# Jovem desaparecida nas águas do rio Teixeira (S.Pedro Sul)



## Vince (17 Jun 2007 às 11:04)

Praticar Canyoning e Escalada num dia como ontem quando havia alertas de mau tempo e num rio selvagem com rápidos? 

Espero que a encontrem, pode ser que se tenha conseguido agarrar a alguma coisa.
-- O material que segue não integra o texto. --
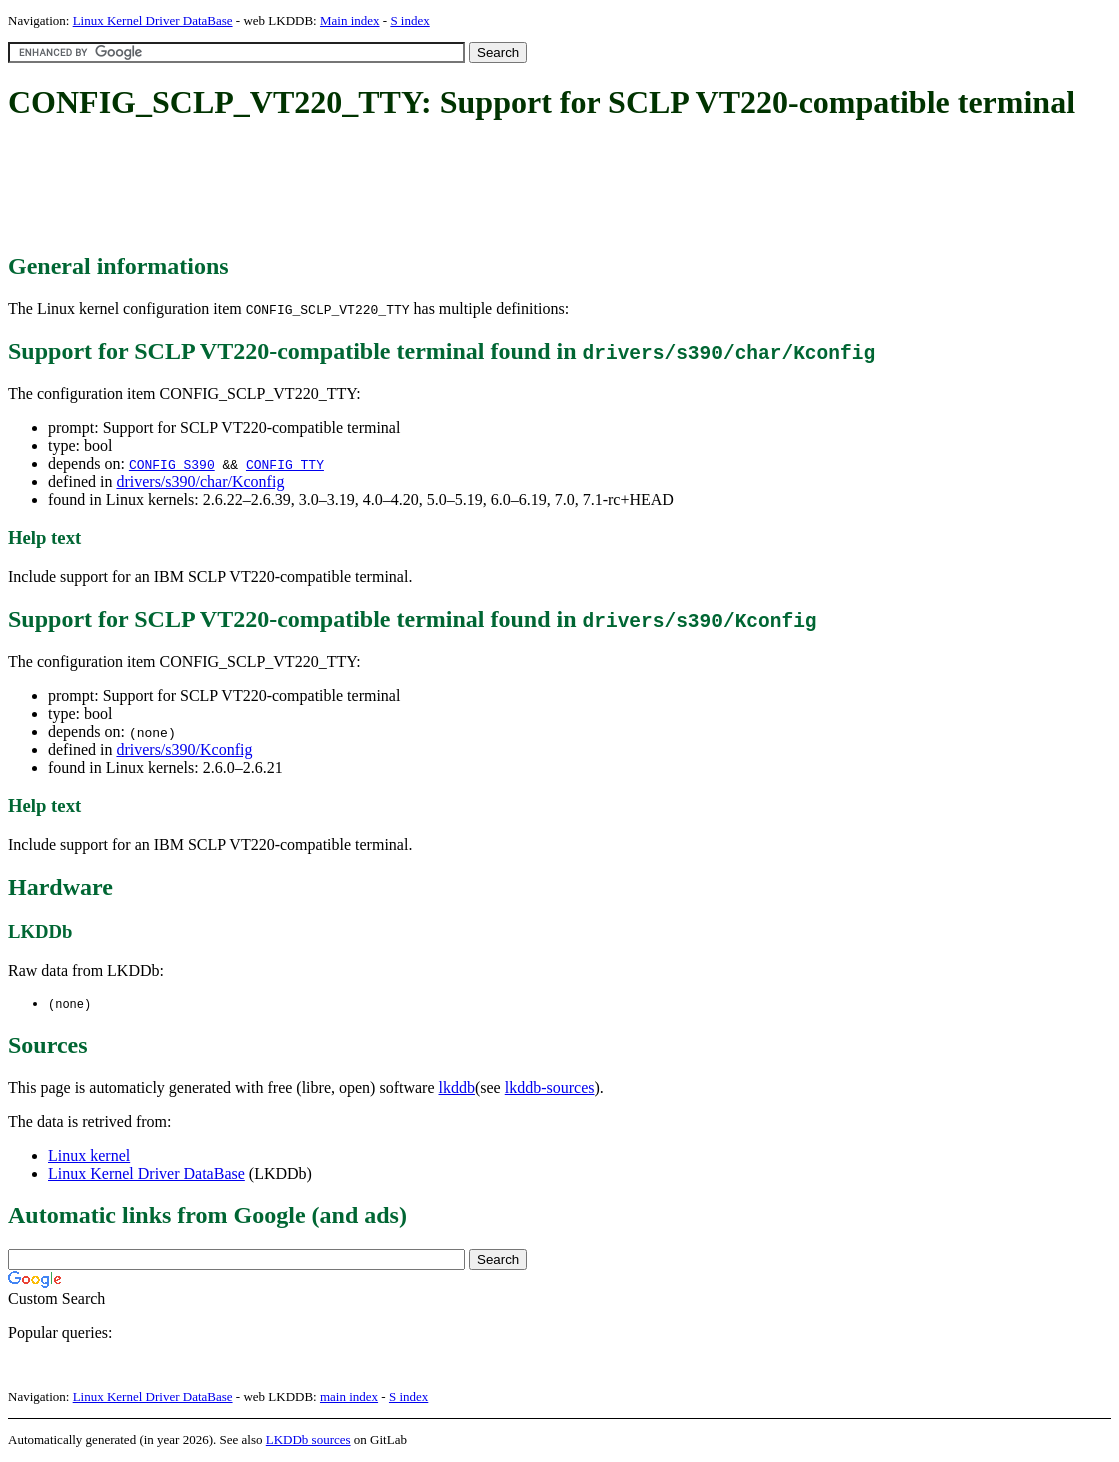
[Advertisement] (372, 188)
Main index (350, 20)
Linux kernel (89, 1156)
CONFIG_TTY (285, 464)
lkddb (457, 1088)
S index (409, 20)
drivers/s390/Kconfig (184, 749)
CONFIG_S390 (172, 464)
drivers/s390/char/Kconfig (200, 481)
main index (349, 1397)
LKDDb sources (308, 1440)
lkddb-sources (550, 1088)
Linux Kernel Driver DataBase (153, 20)
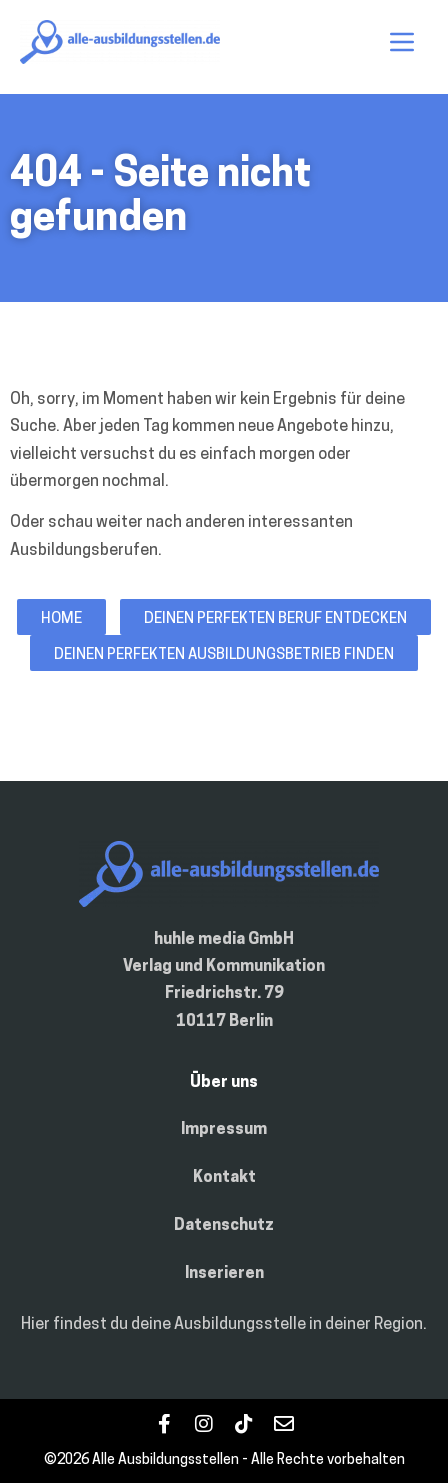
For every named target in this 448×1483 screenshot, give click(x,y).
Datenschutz (224, 1226)
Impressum (224, 1130)
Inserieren (224, 1274)
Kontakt (224, 1178)
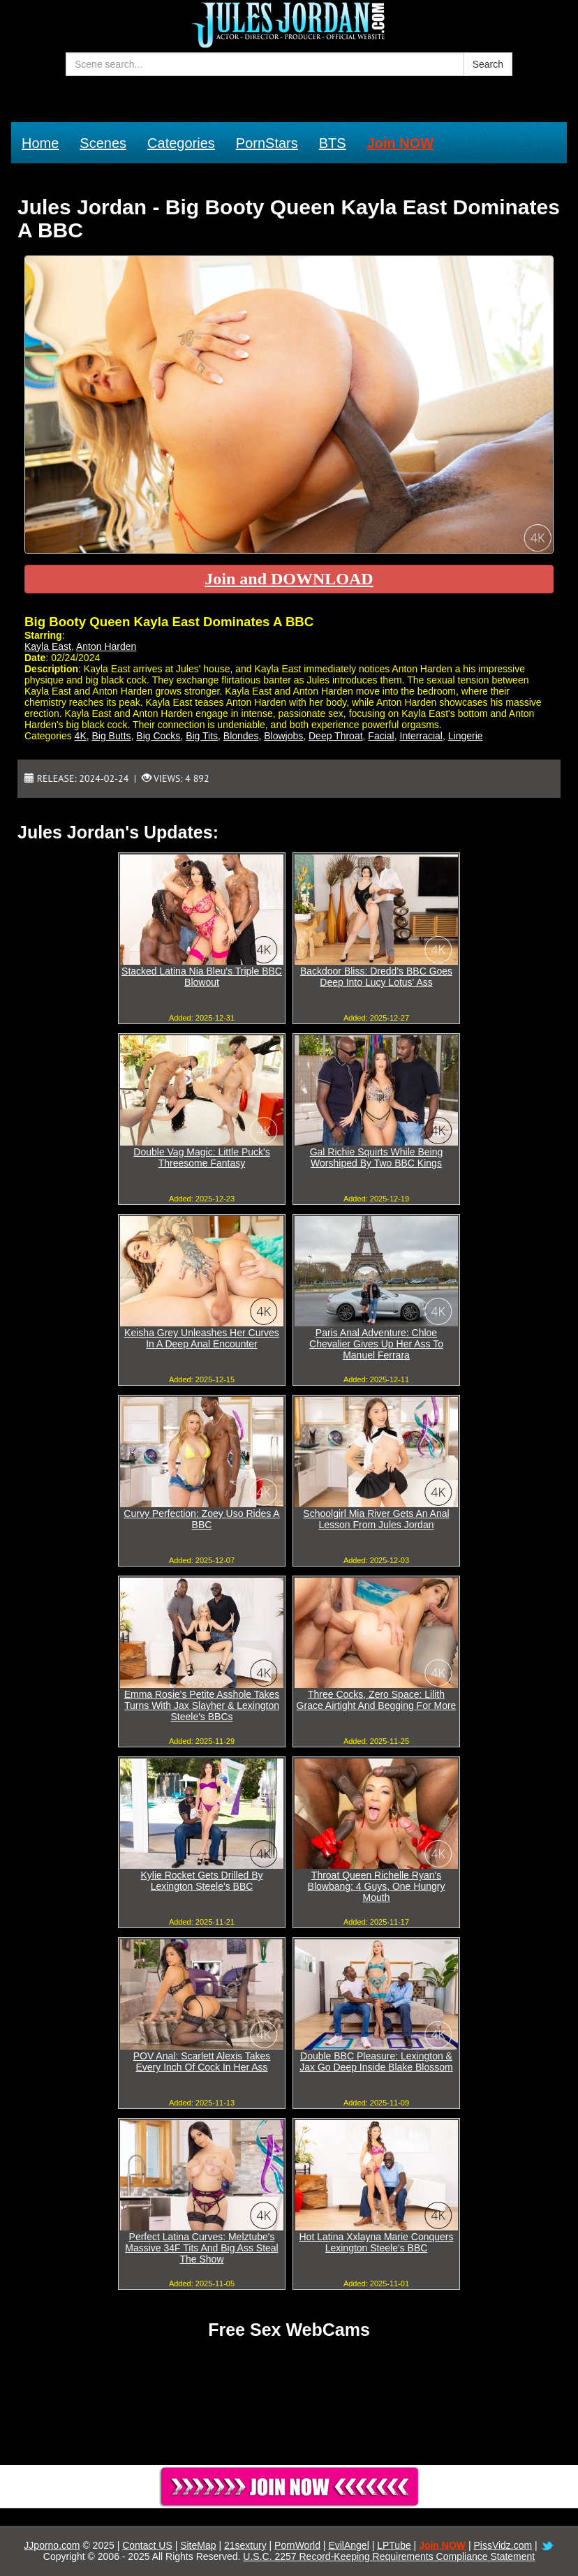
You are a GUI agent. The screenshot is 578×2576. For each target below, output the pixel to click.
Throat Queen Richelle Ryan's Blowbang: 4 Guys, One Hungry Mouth (376, 1886)
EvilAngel (348, 2545)
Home (40, 143)
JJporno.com (52, 2545)
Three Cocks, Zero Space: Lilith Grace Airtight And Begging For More (377, 1700)
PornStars (267, 143)
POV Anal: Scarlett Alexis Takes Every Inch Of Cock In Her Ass (202, 2061)
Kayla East (47, 646)
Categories (181, 143)
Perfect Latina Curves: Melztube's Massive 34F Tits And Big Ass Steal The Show (201, 2248)
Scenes (103, 143)
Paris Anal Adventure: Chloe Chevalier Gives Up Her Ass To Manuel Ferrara (376, 1344)
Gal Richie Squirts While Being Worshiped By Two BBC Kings (376, 1157)
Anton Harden (106, 646)
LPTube (394, 2545)
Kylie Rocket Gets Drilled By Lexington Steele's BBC (201, 1881)
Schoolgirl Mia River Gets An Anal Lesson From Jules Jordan (376, 1519)
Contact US (147, 2545)
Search (488, 64)
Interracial (421, 735)
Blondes (241, 735)
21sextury (245, 2545)
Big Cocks (158, 735)
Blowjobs (283, 735)
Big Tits (202, 735)
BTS (332, 143)
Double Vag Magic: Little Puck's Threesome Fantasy (201, 1157)
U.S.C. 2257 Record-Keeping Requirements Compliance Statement (389, 2556)
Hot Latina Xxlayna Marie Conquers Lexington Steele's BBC (376, 2242)
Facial (381, 735)
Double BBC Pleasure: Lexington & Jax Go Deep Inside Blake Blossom (375, 2061)
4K (81, 735)
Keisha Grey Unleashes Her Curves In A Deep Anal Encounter (201, 1338)
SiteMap (198, 2545)
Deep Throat (336, 735)
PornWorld (297, 2545)
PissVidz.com (502, 2545)
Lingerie (465, 735)
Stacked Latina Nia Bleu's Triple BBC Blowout (201, 976)
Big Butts (111, 735)
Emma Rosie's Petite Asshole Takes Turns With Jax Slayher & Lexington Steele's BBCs (202, 1705)
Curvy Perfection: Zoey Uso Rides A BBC (201, 1519)
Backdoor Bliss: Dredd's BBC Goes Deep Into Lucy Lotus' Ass (376, 976)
> *S. Pedro do Sul: Desporto radical acaba mal
> Bombeiros procuram desaparecida no rio*
> Susana Raquel Fonseca, de 28 anos, residente na zona de Lisboa, foi ontem ‘engolida’ pelas águas do rio Teixeira, em Carregal de Manhouce, São Pedro do Sul, quando, com mais uma dezena de companheiros, praticava canyoning. Apesar da grande operação de busca montada pelos bombeiros da região, a jovem continuava desaparecida à hora de fecho desta edição.
> 
> ...





> *Jovem desaparecida nas águas do rio Teixeira*
> 
> Uma jovem de 29 anos desapareceu, pelas 15.30 horas de ontem, nas águas do Rio Teixeira, junto à Quinta de S. Francisco, em Cercal, próximo de Manhouce do Carregal, São Pedro do Sul. À hora do fecho desta edição, as buscas, que envolveram 68 homens e 23 viaturas de sete corporações e ainda um helicóptero do INEM - que chegou a voar, mas desistiu devido ao nevoeiro -, desenrolavam-se perto da Barragem do Cercal e nas margens do rio, cujo caudal, engrossado pelas chuvas que caíram durante todo o dia, não permitiu o mergulho. Sem êxito.
> 
> ...


----------



## Vince (17 Jun 2007 às 13:27)

Confirma-se o pior....



> *Jovem desaparecida desde ontem no rio Teixeira encontrada sem vida*
> 
> A jovem de 29 anos desaparecida desde ontem à tarde no rio Teixeira foi hoje encontrada sem vida, já no rio Vouga.
> 
> ...


----------